Training. The mere mention of this word among most small garages sends shivers down the spine. For garages of, say, six or more people, the absence of one individual is not going to have the same impact as for the smaller concern. Releasing an employee for a week is bad enough on the bottom line, but to release one for a day a week over a year or longer takes that line down a few more notches.
Then, once the training course is over, the employee is more marketable - and with his new marketability he may decide to leave. To survive, though, garages must use trained staff, but this in itself will not guarantee technical competence. New technology is appearing all the time and keeping abreast calls for ongoing training. So, given that up-to-date trained staff are essential to a successful business, not an option, how to best go about achieving this?
It depends to a degree on the size of the garage – for a small garage to employ only fully trained people is a better option, while larger garages can more easily withstand the impact of staff absences and trained up staff quitting.
The next question is what sort of training? This depends on the service(s) provided. For the fast fits, a basic course encompassing mechanical theory and practice will suffice, while for the engine management specialist a course embracing mechanics, electrics, electronics, and computer controlled systems is needed. Some training providers are geared up to meeting the mechanical theory and practical needs of the business - and to some extent engine management - but I believe that the full requirements of knowledge on the electronics side are best provided for by a separate technical college course. My reason for this opinion is based on experience of interviewing several ‘qualified’ garage people who had trouble with applying ohms’ law to a simple question at interview time.
As any teacher will tell you, they only feel confident about their subject when they have successfully studied it a few levels above the level they are teaching at. Just because you have passed a GCSE does not make you competent to teach it, and the same applies to practising your technical knowledge.
If you are in the engine management field, even if it forms only part of the business, you should have a member of staff who knows more than necessary about electronics rather than just enough. The advantage of having a clever clogs on the payroll becomes all too apparent with the arrival of yet another piece of electronic wizardry. While less informed employees need to go off on a training course, all that clever clogs requires are the application principles and a wiring diagram.
I give the following account of my garage’s quest for trained staff purely as an indication of the sort of problems that can be encountered. When looking for my first employee I wanted someone who was primarily good with electronics, reasoning that if he was clever enough on that side, he would soon get to grips with the mechanical aspect. Regrettably, the lad I hired turned out to be a ‘know all’ in the troublesome sense and we parted company.
I then employed someone older, very experienced on the mechanical side but with no electronic-type qualifications. He’s still with me and it’s proved to be a brilliant partnership. Where I would sometimes stumble over the cause of a fault he would nail it with something I had overlooked.
Employing another electronics whiz kid who was also mechanically talented looked promising until he went off (with my wife, as it happened).

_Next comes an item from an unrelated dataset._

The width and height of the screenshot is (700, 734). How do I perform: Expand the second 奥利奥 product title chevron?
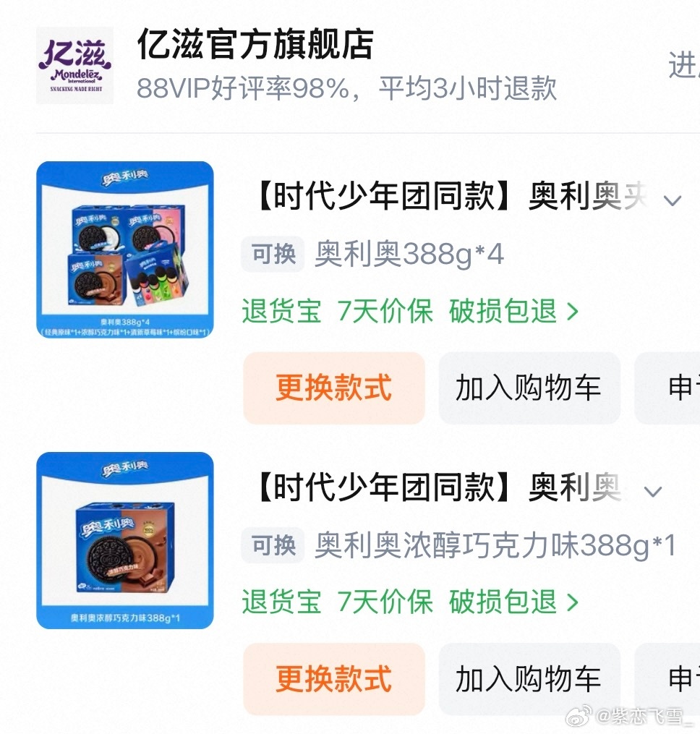pyautogui.click(x=653, y=492)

Then I took on a 19-year-old and sent him on a couple of courses, only to have him leave 12 months later.
After 18 months of surviving short of staff, I was relieved when the lad returned, chastened by his experience of working somewhere else but bubbling with the enthusiasm and fresh outlook upon business that only youth can provide.

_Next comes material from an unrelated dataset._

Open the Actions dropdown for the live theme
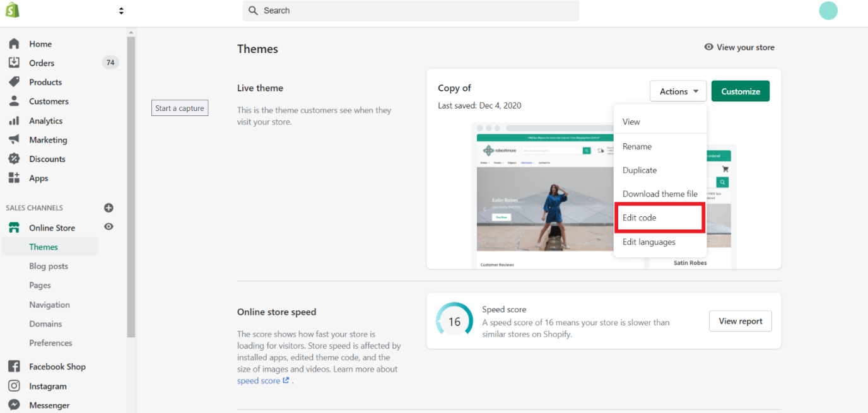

Since then, we have never needed to send anyone on refresher training courses because we have enough basic electronic and mechanical knowledge between us to sort out nearly everything that comes in through the door. I say nearly everything because what lets the garage industry down at present is not training but access to technical information.
All the training in the world is of no use when you can’t get the wiring diagram you need, along with location of components, the precise fault code explanation, operating principles, etc.
In some respects, our life is more challenging than a doctor’s. At least the doctor knows where all the bits are and what they do – a patient doesn’t come into the surgery with his heart in a different place, performing a new function.
As a for instance, we have always had information problems with the Ford 1.8 Endura diesel engine. It’s a common system, but no-one we knew could supply anything beyond a basic wiring diagram. Only in the last few weeks have we received detailed information, in this case from Mototek.
This state of affairs is by no means limited to Ford. So the crux of the problem in my view lies not with training per se, but the availability of information.